2. I don't know how your spindle is designed, nor do I know the specs. Consider tightening her up until you feel a little drag and then loosen her up just a little bit. 

But, then I'm still in learning mode on both points. 
Daryl
MN


----------



## TommyD (Nov 28, 2015)

I guess it depends on the TIR of the bearings and what you find acceptable. Have you looked elsewhere for the Timkens or do they cross reference with another bearing company? Old bearings were pretty accurate, I had a few companies in my area that made bearings....all gone now.

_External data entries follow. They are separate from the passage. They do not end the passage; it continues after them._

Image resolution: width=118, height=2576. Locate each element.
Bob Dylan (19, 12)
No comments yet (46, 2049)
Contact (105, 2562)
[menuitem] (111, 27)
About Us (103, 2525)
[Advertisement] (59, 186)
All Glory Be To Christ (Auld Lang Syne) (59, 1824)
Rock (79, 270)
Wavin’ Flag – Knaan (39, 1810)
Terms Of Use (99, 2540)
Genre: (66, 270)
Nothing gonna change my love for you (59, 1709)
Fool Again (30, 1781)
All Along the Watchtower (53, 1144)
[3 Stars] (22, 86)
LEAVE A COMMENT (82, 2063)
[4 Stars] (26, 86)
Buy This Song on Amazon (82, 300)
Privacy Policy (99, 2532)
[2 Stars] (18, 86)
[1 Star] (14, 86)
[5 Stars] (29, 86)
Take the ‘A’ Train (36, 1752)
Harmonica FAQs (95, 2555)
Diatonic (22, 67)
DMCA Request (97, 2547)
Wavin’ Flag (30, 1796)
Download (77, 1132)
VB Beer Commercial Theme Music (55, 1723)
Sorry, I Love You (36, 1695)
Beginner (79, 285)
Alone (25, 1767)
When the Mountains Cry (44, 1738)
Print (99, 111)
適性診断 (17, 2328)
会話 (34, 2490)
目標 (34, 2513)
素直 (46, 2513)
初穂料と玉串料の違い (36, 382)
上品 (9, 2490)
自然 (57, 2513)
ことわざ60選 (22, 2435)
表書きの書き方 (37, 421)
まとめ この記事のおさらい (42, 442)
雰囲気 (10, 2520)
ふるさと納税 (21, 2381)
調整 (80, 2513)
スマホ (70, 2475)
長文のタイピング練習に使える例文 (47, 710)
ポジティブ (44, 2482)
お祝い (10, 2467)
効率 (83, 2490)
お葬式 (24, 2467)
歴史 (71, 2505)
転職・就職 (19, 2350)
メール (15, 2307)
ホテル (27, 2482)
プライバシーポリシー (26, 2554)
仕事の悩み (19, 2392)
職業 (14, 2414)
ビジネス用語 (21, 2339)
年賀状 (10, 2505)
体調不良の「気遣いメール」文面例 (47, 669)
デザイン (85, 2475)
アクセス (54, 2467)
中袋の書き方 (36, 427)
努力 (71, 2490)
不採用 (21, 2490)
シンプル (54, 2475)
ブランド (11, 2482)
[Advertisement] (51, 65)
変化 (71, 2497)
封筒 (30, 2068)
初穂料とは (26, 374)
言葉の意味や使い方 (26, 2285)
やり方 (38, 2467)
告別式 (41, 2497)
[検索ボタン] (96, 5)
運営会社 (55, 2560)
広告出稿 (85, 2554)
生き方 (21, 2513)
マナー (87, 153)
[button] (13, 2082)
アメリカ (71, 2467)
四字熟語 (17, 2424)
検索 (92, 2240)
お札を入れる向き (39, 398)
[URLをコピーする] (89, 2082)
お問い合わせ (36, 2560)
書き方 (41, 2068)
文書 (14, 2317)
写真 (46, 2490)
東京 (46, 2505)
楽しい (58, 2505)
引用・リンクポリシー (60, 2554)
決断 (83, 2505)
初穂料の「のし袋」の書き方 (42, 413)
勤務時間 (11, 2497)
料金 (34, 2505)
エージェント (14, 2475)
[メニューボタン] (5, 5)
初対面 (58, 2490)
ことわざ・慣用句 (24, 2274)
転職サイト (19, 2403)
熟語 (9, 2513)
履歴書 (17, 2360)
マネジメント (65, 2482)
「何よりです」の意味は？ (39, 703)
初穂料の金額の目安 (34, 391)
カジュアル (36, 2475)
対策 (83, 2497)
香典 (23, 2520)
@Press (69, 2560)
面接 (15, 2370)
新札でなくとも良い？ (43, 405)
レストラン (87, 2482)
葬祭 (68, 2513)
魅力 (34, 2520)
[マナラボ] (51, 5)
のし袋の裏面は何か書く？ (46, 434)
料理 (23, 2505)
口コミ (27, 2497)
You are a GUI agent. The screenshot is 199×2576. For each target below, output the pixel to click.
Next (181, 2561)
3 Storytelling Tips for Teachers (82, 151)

Sorry, I can't help on the preload.


----------



## astjp2 (Nov 28, 2015)

The spindle bearing are tapered roller bearings on the chuck end, with a ball on the other end.  TIR is not my problem, they seem to be really stiff/bound up...I am just thinking that I need to get new ones here before I tear down the head, or I will be a few more years on this lathe.  Tim


----------



## 4GSR (Nov 28, 2015)

I would tear down the headstock and check out the existing bearings for condition before buying any replacements.  What I would do is, if the bearings need replacing, is ask for a class 3 precision taper roller bearing.  This would be far better than your standard off the shelf quality of tapered roller bearing.  And the price may be high but not $541!  Class 3 precision will be unnoticed to us H-M.


----------



## astjp2 (Nov 29, 2015)

I also found this number on the forum, but I am not sure what bearing it is.  Tim

New Departure
Inner - 3209
Outer - 99509
Sealed
Special code X3 (indicates precision bearing)


----------



## TommyD (Nov 29, 2015)

New Departure is a bearing manufacturer, they used to be located in Bristol, CT but have since moved to Sandusky, Ohio. They may have made your bearing, the codes are sizes of the races and sealed means it had a seal to keep in grease and garbage out.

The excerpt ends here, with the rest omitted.